> [Dataset entries]:
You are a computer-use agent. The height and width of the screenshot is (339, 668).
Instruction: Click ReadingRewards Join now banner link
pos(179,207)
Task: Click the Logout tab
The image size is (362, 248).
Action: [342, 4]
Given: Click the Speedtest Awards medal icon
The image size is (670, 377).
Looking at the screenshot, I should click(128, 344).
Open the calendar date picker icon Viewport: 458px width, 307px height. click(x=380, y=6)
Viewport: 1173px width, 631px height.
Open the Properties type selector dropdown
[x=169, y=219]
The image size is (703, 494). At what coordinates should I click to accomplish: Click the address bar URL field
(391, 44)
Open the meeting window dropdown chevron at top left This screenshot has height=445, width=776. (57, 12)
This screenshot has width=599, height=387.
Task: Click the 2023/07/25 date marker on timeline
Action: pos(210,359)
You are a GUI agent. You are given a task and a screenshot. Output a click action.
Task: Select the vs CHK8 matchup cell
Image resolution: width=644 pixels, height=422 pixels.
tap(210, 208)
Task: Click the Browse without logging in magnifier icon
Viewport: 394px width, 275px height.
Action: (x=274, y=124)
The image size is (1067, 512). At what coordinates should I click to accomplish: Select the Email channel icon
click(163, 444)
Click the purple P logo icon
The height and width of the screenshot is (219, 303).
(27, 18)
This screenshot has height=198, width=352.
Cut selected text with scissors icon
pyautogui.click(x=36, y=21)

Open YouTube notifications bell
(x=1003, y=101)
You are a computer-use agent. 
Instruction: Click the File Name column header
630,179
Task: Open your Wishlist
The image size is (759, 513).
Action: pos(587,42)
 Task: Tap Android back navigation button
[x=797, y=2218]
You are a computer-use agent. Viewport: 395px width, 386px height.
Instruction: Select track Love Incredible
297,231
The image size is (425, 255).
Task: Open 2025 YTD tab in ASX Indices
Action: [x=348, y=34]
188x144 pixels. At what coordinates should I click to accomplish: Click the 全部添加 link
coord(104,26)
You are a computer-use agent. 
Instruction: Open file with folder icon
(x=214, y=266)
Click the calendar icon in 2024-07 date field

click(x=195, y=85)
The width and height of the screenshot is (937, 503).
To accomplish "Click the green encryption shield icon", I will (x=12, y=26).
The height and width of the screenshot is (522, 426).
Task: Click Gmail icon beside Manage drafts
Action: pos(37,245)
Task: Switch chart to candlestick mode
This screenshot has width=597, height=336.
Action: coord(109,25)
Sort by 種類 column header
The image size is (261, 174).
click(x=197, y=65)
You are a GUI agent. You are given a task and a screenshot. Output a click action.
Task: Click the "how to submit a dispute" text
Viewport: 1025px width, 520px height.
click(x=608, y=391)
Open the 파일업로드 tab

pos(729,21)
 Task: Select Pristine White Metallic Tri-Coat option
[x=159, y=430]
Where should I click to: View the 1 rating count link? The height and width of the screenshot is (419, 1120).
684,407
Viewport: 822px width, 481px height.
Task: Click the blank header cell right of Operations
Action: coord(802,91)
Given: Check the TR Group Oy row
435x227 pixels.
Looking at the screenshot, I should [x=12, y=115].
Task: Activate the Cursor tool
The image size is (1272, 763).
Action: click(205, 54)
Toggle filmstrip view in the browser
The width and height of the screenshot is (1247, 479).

> [Exercise aim]: Swap "computer-use agent" for "screen-control agent" in every one of these records and reproduce them with nothing else changed.

> [Exercise solution]:
You are a screen-control agent. The height and width of the screenshot is (339, 668).
Instruction: Click ReadingRewards Join now banner link
pos(179,207)
Task: Click the Logout tab
The image size is (362, 248).
Action: [342, 4]
Given: Click the Speedtest Awards medal icon
The image size is (670, 377).
Looking at the screenshot, I should click(128, 344).
Open the calendar date picker icon Viewport: 458px width, 307px height. click(x=380, y=6)
Viewport: 1173px width, 631px height.
Open the Properties type selector dropdown
[x=169, y=219]
The image size is (703, 494). At what coordinates should I click to accomplish: Click the address bar URL field
(391, 44)
Open the meeting window dropdown chevron at top left This screenshot has height=445, width=776. (57, 12)
This screenshot has width=599, height=387.
Task: Click the 2023/07/25 date marker on timeline
Action: pos(210,359)
You are a GUI agent. You are given a task and a screenshot. Output a click action.
Task: Select the vs CHK8 matchup cell
Image resolution: width=644 pixels, height=422 pixels.
tap(210, 208)
Task: Click the Browse without logging in magnifier icon
Viewport: 394px width, 275px height.
Action: (x=274, y=124)
The image size is (1067, 512). At what coordinates should I click to accomplish: Select the Email channel icon
click(163, 444)
Click the purple P logo icon
The height and width of the screenshot is (219, 303).
(27, 18)
This screenshot has height=198, width=352.
Cut selected text with scissors icon
pyautogui.click(x=36, y=21)

Open YouTube notifications bell
(x=1003, y=101)
You are a screen-control agent. 
Instruction: Click the File Name column header
630,179
Task: Open your Wishlist
The image size is (759, 513).
Action: pos(587,42)
 Task: Tap Android back navigation button
[x=797, y=2218]
You are a screen-control agent. Viewport: 395px width, 386px height.
Instruction: Select track Love Incredible
297,231
The image size is (425, 255).
Task: Open 2025 YTD tab in ASX Indices
Action: [x=348, y=34]
188x144 pixels. At what coordinates should I click to accomplish: Click the 全部添加 link
coord(104,26)
You are a screen-control agent. 
Instruction: Open file with folder icon
(x=214, y=266)
Click the calendar icon in 2024-07 date field

click(x=195, y=85)
The width and height of the screenshot is (937, 503).
To accomplish "Click the green encryption shield icon", I will (x=12, y=26).
The height and width of the screenshot is (522, 426).
Task: Click Gmail icon beside Manage drafts
Action: pos(37,245)
Task: Switch chart to candlestick mode
This screenshot has width=597, height=336.
Action: coord(109,25)
Sort by 種類 column header
The image size is (261, 174).
click(x=197, y=65)
You are a GUI agent. You are given a task and a screenshot. Output a click action.
Task: Click the "how to submit a dispute" text
Viewport: 1025px width, 520px height.
click(x=608, y=391)
Open the 파일업로드 tab

pos(729,21)
 Task: Select Pristine White Metallic Tri-Coat option
[x=159, y=430]
Where should I click to: View the 1 rating count link? The height and width of the screenshot is (419, 1120).
684,407
Viewport: 822px width, 481px height.
Task: Click the blank header cell right of Operations
Action: coord(802,91)
Given: Check the TR Group Oy row
435x227 pixels.
Looking at the screenshot, I should [x=12, y=115].
Task: Activate the Cursor tool
The image size is (1272, 763).
Action: click(205, 54)
Toggle filmstrip view in the browser
The width and height of the screenshot is (1247, 479).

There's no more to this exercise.